▶ Compiti:
1: Riproduci dal brano sul mercato del sesso a Roma il tratto che comincia con "La rivoluzione del" e arriva fino a "nell’operare su appuntamento.".
2: Stabilisci se ciascuna affermazione concorda con il brano sul mercato del sesso a Roma, rispondendo sì o no e citando le parole decisive del brano: (a) con internet gli annunci passano dai quotidiani al web; (b) le nigeriane si concentrano sulla Salaria; (c) le prostitute italiane si specializzano nel lavoro su appuntamento.
3: Riprendi il brano sul mercato del sesso a Roma dal punto in cui si interrompe, scrivendo il testo che segue il titolo «La crisi del “passeggio”».

▶ Brano fornito:
..........

La rivoluzione del Covid

Queste modalità e questo schema rimangono pressoché invariati, più o meno per una sessantina d’anni, con l’unico sostanziale cambiamento relativo alla nazionalità delle prostitute, che vede un progressivo aumento di quelle straniere – soprattutto africane e dei paesi dell’est – lungo le vie del sesso capitoline, mentre le italiane – come anche una nutrita truppa sudamericana – vanno via via specializzandosi nell’operare su appuntamento.

Con l’invenzione di internet, gli annunci dai quotidiani si trasferiscono sul web. Nascono siti specializzati e le squillo assumono il nome anglosassone di “escort”. Qualche via del sesso muta, in base alle trasformazioni cittadine e ogni zona tende a specializzarsi in un determinato tipo di offerta: trans nella zona dei Campi Sportivi, ragazze dell’est sulla Salaria o sulla Tiburtina, nigeriane a Castelfusano. La sostanza, però, non cambia, perlomeno fino al 2020.

La crisi del “passeggio”

..........

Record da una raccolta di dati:
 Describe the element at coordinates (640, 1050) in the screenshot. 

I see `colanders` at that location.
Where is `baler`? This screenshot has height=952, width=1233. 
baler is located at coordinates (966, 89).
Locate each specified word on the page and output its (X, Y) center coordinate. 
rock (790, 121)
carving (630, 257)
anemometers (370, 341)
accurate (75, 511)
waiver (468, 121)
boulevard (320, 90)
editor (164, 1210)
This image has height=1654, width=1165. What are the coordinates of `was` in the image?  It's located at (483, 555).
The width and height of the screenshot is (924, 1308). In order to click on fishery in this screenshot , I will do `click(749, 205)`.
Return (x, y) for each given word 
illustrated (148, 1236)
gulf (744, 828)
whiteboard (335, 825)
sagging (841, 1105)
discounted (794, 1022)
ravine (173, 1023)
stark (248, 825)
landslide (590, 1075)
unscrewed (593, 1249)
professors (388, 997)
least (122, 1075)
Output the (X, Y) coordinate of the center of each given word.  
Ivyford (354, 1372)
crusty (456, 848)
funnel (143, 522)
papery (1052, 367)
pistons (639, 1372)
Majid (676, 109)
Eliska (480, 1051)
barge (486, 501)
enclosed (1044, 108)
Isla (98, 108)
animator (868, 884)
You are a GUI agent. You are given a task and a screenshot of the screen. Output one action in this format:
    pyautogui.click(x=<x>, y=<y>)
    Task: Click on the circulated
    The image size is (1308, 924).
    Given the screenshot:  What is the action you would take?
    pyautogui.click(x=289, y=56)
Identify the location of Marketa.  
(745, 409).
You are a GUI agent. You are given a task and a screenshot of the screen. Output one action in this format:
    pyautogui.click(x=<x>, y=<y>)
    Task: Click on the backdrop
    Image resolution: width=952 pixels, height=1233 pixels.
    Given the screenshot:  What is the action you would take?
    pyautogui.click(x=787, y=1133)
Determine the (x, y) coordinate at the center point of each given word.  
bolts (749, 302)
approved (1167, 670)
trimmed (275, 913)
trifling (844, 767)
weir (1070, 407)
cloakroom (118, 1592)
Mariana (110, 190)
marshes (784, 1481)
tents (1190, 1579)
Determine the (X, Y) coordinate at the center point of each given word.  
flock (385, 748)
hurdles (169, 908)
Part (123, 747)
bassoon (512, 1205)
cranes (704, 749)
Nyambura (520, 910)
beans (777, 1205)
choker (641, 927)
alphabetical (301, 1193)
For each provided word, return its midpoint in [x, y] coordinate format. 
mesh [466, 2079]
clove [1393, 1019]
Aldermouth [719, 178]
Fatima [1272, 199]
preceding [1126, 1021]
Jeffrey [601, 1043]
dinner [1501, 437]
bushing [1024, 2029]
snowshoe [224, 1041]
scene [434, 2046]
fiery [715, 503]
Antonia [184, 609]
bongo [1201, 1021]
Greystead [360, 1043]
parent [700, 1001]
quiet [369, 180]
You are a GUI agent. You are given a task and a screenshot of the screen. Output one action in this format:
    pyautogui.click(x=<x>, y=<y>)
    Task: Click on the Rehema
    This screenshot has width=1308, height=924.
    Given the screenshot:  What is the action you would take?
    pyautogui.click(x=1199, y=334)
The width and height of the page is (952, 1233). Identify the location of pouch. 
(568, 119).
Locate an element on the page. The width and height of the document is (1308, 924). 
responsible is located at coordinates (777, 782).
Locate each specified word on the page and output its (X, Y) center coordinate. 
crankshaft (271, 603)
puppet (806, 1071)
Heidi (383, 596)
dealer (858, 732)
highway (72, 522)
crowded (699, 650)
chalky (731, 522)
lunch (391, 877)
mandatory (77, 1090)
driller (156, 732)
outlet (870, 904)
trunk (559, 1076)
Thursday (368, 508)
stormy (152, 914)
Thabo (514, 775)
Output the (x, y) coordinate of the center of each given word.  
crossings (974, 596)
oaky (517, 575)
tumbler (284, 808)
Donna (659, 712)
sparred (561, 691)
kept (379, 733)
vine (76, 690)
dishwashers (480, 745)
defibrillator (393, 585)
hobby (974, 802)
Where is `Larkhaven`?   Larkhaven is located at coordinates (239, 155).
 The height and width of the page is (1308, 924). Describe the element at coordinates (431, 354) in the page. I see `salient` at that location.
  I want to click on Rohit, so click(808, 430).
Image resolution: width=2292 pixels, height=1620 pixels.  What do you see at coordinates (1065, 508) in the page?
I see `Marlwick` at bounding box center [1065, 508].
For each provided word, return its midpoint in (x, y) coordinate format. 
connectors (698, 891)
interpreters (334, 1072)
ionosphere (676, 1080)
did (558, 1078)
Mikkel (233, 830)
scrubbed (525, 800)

..........

▶ Risposte:
1:
La rivoluzione del Covid

Queste modalità e questo schema rimangono pressoché invariati, più o meno per una sessantina d’anni, con l’unico sostanziale cambiamento relativo alla nazionalità delle prostitute, che vede un progressivo aumento di quelle straniere – soprattutto africane e dei paesi dell’est – lungo le vie del sesso capitoline, mentre le italiane – come anche una nutrita truppa sudamericana – vanno via via specializzandosi nell’operare su appuntamento.

2:
(a) Sì: «Con l’invenzione di internet, gli annunci dai quotidiani si trasferiscono sul web.»
(b) No: «ragazze dell’est sulla Salaria o sulla Tiburtina, nigeriane a Castelfusano.»
(c) Sì: «vanno via via specializzandosi nell’operare su appuntamento.»

3:
Quel fiume di ragazze che ha battuto le strade di Roma per sessant’anni – da cui il termine “battona” – sparisce all’improvviso con il lockdown di marzo 2020. Sembra una scomparsa provvisoria, eppure anche quando il lockdown viene abolito e tutte le attività – prostituzione inclusa – possono tornare ad operare come prima, ci si accorge che qualcosa è mutato in modo forse irreversibile.

Il numero delle ragazze oggi presenti sulle strade del sesso di Roma è, quasi ovunque, sensibilmente inferiore a quello del 2019. Segno che molte di loro, anche a lockdown finito, hanno scelto di non tornare ad operare con le stesse modalità di prima. Come mai? E in che direzione sta andando questa trasformazione?

L’eros virtuale

Le direzioni sono molteplici. Innanzi tutto con la pandemia ha incentivato la virtualità anche nel campo dell’eros. Molte ragazze hanno adottato forme, per così dire, di “smartworking”, trasformandosi in cam girl, oppure aprendo profili su nuove piattaforme come OnlyFans, che permettono guadagni attraverso la diffusione di video erotici.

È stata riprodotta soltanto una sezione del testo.